Only worried about getting the first test done in the Test Class since the root of the tree is an operator "+" and its are operands/"children" are 3 and 4. Since the root is "+" I want to pop the left child and right child and push the node to the stack. Trying to understand why I cannot use the pop() method from the Stack class.

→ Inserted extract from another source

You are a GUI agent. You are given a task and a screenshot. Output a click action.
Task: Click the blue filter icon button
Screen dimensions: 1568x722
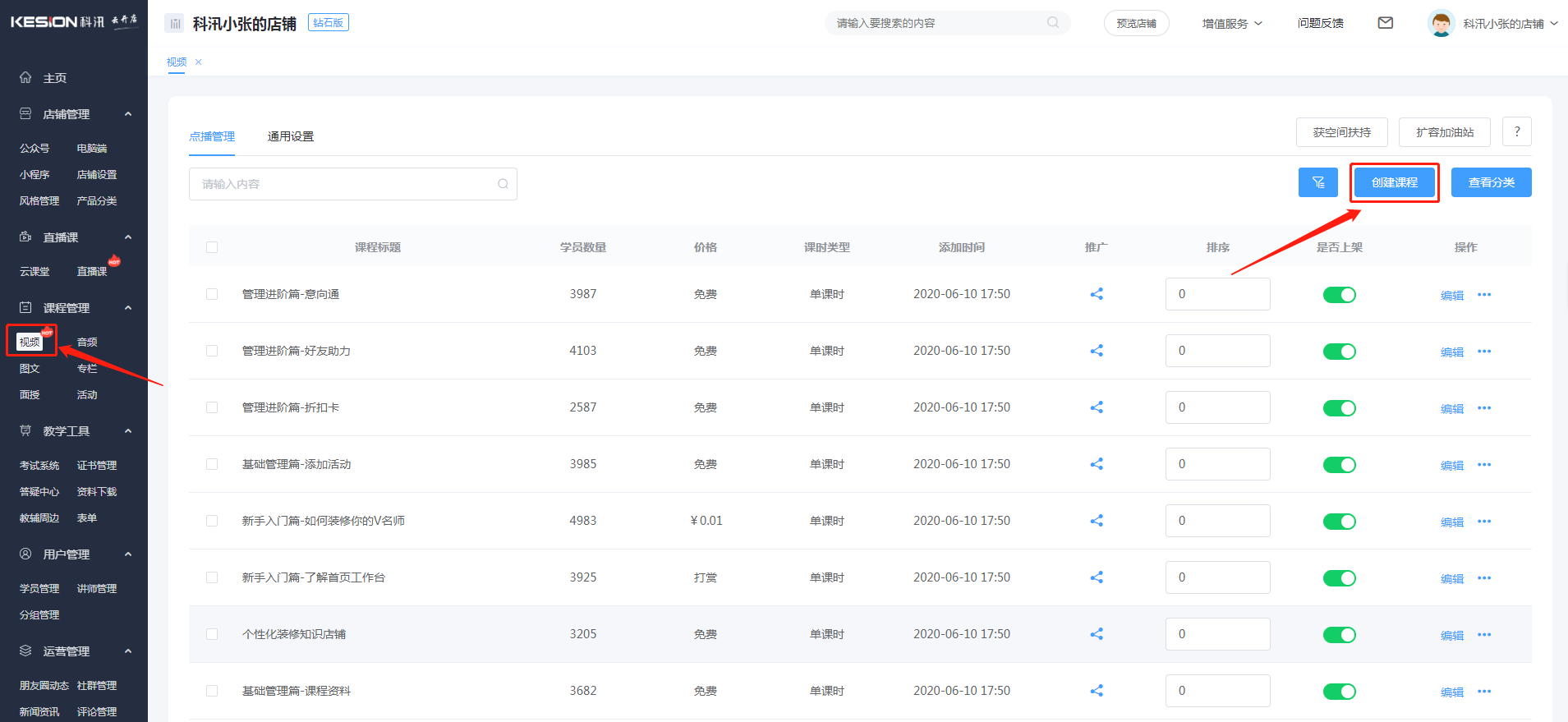[x=1317, y=182]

只担心在测试类中完成第一次测试,因为树的根是一个运算符“+”,它的操作数/“子”是3和4.因为根是“+”我想要弹出左边子项和右项并将节点推送到堆栈。试图理解为什么我不能使用Stack类中的pop()方法。
Node Class
public class Node < E > {
E data;
Node < E > left;
Node < E > right;
public Node(E data) {
this.data = data;
}
public Node(E data, Node < E > left, Node < E > right) {
this.data = data;
this.left = left;
this.right = right;
}
public String toString() {
return data.toString();
}
}
ExpressionTree Class import java.util.Stack;
ExpressionTree类导入java.util.Stack;
public class ExpressionTree {
Node < String > root;
public void buildTree(String expression) {
Stack < Node < String >> s = new Stack < Node < String >> ();
String expArray[] = expression.split(" ");
for (String st: expArray) {
switch (st) {
case "+":
case "-":
case "*":
case "/":
Node < String > right = s.pop();
s.push((new Node < String > (st, s.pop(), right)));
break;
default:
s.push(new Node < String > (st));
}
}
root = s.pop();
}
public void printExpression() {
printExpression(root);
System.out.println();
}
private void printExpression(Node < String > n) {
if (n != null) {
printExpression(n.left);
System.out.print(n);
printExpression(n.right);
}
}
public int evaluateExpression() {
return evaluateExpression(root);
}
public int evaluateExpression(Node < String > n) {
Stack < Node < String >> s = new Stack < Node < String >> ();
n = root;
if (n == null) {
return 0;
} else {
if (n.data.equals("+")) {
s.pop(n.left);
s.pop(n.right);
s.push(n);
evaluateExpression(n);
}
}
return 0;
}
}
Test Class
public class ExpressionTreeTest {
public static void main(String[] args) {
ExpressionTree et = new ExpressionTree();
et.buildTree("3 4 +"); //infix: 3 + 4
et.printExpression();
System.out.println(et.evaluateExpression());
/*et.buildTree("3 4 2 * 1 5 - / +"); //infix: 3+4*2/(1-5)
et.printExpression();
System.out.println(et.evaluateExpression());
et.buildTree("3 4 5 * 2 / +"); //infix: 3+4*5/2
et.printExpression();
System.out.println(et.evaluateExpression());
et.buildTree("12 8 + 6 5 - * 3 2 - 2 3 + * /"); //infix: (12+8)*(6-
5)/((3-2)*(2+3))
et.printExpression();
System.out.println(et.evaluateExpression());*/
}
}
1 个解决方案
#1
1
As of the code
截至代码
s.pop(n.left);
s.pop(n.right);
As the Stack API shows, the pop function does NOT take any parameter.
正如Stack API所示,pop函数不接受任何参数。
It "[r]emoves the object at the top of this stack and returns that object as the value of this function."
它“[r]移动该堆栈顶部的对象,并将该对象作为此函数的值返回。”
You should use another class if you want to remove a specific object instead of whatever is on the top of the stack.
如果要删除特定对象而不是堆栈顶部的任何对象,则应使用另一个类。
#1
1
As of the code
截至代码
s.pop(n.left);
s.pop(n.right);
As the Stack API shows, the pop function does NOT take any parameter.
正如Stack API所示,pop函数不接受任何参数。
It "[r]emoves the object at the top of this stack and returns that object as the value of this function."
它“[r]移动该堆栈顶部的对象,并将该对象作为此函数的值返回。”
You should use another class if you want to remove a specific object instead of whatever is on the top of the stack.
如果要删除特定对象而不是堆栈顶部的任何对象,则应使用另一个类。